Pierwsze z umorzonych postępowań dotyczyło zachowania policjantów i prokuratora rejonowego z Piotrkowa Trybunalskiego, którzy przybyli na miejsce zdarzenia. Drugie postępowanie skupiało się na działaniach prokuratora okręgowego nadzorującego śledztwo. Obie sprawy zostały umorzone z powodu braku znamion czynu zabronionego.
Izabela Knapik z zespołu prasowego prokuratury podkreśliła, że nie stwierdzono uchybień mogących negatywnie wpłynąć na postępowanie.
W mediach pojawiały się wątpliwości co do długości trwania czynności i późnego sformułowania zarzutów. Prokuratura tłumaczy, że kluczowe dowody zebrano w ciągu 11 dni.

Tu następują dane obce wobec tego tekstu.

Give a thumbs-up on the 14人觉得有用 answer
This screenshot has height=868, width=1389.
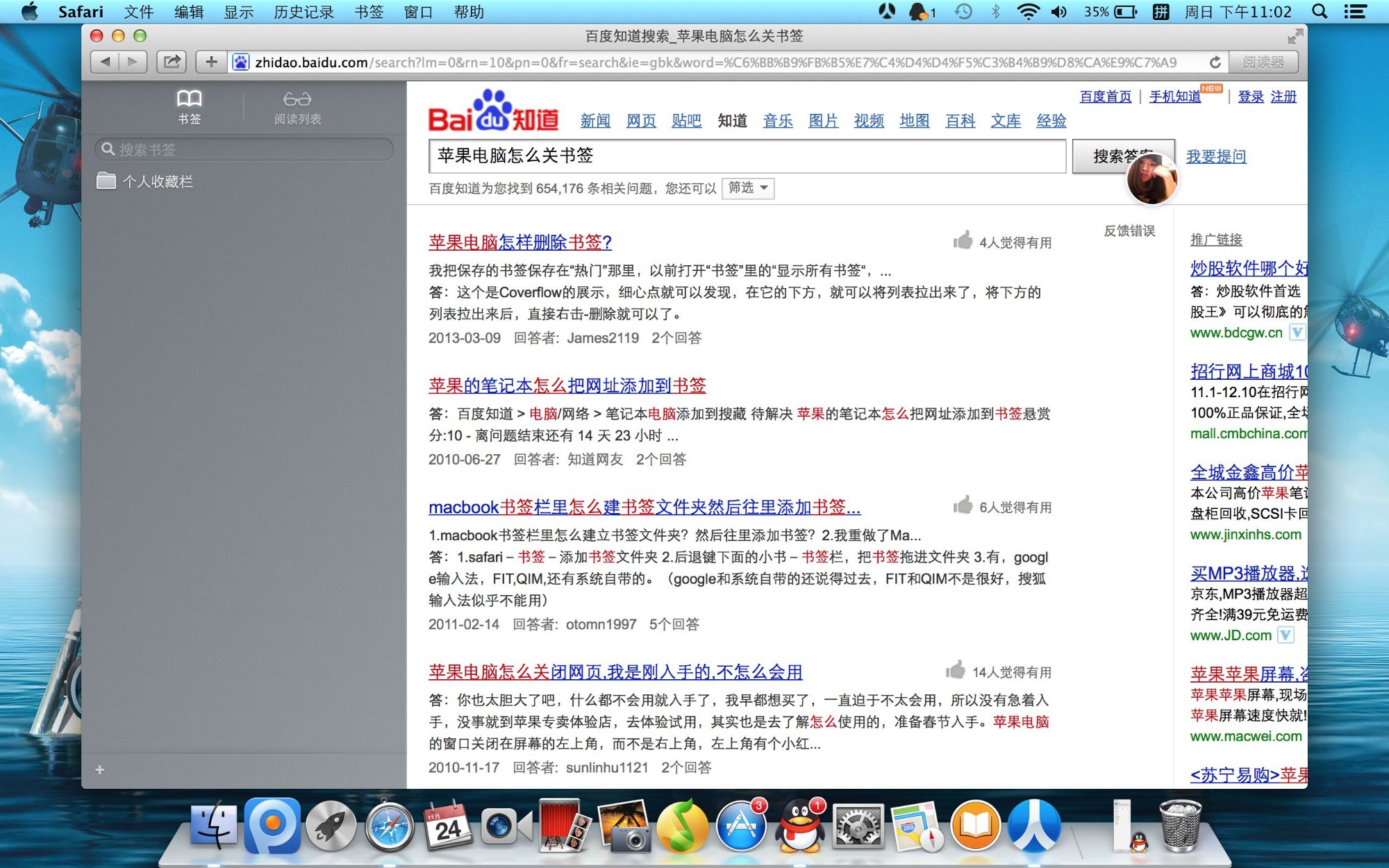(x=955, y=669)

Dopiero wzbogacenie materiału dowodowego, w tym wynikającego z przesłuchania świadków, o odczytane przez biegłego dane z rejestratora zdarzeń drogowych w pamięci pojazdu i ustalenie, z jaką prędkością poruszał się pojazd BMW w chwili wypadku, pozwoliły na przedstawienie zarzutów Sebastianowi M. - zaznaczyła Knapik.
Postanowienia o umorzeniu nie są jednak prawomocne. W sprawie działań funkcjonariuszy wpłynęło już zażalenie. W przypadku nadzoru prokuratora okręgowego żadna korespondencja jak na razie nie wpłynęła do prokuratury.
Wypadek na A1 miał miejsce we wrześniu w 2023 roku w Sierosławiu (woj. łódzkie), zginęła w nim trzyosobowa rodzina. Po zdarzeniu Sebastian M. zdołał uciec z Europy, jednak w październiku 2023 roku został zatrzymany w Dubaju.
Od tamtej pory przebywa w Emiratach, według doniesień mediów otrzymał tam tzw. złotą wizę dającą mu status rezydenta. W lutym 2025 roku odwołał się od decyzji sądu w Dubaju w sprawie dopuszczalności jego ekstradycji do Polski.